**WHAT YOU ARE ASKED TO DO:** The answer must consist of every line from the entries that holds the word "help".

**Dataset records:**
▼

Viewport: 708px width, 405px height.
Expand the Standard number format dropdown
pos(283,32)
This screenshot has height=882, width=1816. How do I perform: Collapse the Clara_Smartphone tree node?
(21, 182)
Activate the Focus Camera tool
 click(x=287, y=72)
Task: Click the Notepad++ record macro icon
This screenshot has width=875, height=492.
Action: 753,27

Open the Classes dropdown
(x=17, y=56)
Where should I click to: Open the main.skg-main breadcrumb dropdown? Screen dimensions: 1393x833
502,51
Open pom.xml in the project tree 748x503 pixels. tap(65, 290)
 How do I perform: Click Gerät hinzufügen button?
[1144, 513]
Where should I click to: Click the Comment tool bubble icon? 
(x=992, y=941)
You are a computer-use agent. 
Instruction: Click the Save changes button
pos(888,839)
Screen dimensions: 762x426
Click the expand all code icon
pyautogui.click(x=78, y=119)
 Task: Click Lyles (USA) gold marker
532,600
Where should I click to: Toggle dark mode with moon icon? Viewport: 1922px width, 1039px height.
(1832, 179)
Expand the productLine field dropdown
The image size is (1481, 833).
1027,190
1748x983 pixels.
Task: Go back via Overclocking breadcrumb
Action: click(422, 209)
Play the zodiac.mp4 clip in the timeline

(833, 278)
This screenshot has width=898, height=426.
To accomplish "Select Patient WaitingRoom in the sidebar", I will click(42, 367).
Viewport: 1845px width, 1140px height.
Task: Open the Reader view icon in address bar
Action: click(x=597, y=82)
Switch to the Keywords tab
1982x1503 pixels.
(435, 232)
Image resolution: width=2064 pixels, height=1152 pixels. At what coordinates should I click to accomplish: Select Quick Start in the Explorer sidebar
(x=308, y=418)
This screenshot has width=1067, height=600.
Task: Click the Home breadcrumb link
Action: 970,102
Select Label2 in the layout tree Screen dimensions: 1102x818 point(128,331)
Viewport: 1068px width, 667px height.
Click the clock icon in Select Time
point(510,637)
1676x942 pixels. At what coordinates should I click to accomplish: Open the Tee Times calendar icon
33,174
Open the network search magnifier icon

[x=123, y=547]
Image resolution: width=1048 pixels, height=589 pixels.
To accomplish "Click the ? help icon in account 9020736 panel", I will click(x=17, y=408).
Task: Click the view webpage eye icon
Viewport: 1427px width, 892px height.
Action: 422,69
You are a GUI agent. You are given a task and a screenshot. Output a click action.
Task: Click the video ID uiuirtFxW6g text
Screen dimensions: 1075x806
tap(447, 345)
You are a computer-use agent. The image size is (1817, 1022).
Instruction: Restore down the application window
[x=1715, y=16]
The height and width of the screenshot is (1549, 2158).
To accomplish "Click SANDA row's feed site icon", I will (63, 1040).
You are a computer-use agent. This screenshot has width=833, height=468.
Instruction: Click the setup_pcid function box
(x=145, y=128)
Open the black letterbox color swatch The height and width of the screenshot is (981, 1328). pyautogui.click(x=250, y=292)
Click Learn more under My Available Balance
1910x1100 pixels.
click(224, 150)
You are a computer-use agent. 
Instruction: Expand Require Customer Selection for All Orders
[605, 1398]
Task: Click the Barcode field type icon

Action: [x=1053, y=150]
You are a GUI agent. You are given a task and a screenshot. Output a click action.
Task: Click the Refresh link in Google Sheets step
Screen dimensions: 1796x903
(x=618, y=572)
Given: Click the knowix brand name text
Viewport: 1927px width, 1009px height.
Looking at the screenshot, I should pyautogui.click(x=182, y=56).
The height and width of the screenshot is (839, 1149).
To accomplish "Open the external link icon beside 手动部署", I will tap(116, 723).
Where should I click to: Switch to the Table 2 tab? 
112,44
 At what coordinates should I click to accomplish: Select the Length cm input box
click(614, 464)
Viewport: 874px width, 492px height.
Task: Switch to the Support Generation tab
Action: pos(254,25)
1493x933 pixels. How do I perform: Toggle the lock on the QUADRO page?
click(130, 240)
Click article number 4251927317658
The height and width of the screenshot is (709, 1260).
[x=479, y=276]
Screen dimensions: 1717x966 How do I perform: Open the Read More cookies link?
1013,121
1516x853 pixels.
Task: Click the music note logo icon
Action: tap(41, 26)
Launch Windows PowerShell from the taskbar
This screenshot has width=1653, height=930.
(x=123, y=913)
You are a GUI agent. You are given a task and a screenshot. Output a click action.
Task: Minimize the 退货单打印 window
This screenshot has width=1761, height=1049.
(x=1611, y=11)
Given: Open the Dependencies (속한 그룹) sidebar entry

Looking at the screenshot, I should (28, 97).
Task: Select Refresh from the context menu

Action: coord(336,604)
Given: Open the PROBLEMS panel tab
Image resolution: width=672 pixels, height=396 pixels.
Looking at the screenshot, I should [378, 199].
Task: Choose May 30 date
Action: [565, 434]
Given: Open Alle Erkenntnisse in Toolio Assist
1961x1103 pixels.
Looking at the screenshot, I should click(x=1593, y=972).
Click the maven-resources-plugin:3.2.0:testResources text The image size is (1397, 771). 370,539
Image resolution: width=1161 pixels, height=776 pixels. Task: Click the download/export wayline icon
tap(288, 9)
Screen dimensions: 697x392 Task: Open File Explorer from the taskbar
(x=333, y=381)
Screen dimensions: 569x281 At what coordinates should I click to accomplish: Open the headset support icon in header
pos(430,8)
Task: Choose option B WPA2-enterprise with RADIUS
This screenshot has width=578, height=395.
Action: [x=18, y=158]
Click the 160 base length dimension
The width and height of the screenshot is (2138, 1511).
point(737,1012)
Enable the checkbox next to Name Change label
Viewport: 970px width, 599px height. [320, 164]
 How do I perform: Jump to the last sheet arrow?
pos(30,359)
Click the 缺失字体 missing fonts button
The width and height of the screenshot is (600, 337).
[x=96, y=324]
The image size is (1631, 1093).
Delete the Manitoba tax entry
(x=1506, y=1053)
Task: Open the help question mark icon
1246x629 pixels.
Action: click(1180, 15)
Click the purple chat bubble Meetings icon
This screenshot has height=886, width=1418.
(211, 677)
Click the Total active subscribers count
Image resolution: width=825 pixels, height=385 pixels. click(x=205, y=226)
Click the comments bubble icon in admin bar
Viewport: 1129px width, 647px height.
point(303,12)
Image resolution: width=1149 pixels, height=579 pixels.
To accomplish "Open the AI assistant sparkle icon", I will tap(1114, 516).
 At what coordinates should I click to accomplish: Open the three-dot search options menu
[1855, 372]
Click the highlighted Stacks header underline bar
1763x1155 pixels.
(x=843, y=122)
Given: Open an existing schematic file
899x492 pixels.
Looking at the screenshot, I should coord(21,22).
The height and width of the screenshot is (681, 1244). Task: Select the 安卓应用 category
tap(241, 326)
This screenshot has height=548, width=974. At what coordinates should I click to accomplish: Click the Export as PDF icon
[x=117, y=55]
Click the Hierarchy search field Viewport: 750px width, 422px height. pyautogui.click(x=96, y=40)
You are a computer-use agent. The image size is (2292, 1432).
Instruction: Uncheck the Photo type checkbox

▲

**RESPONSE TO THIS EXERCISE:**
To accomplish "Click the ? help icon in account 9020736 panel", I will click(x=17, y=408).
Task: Open the help question mark icon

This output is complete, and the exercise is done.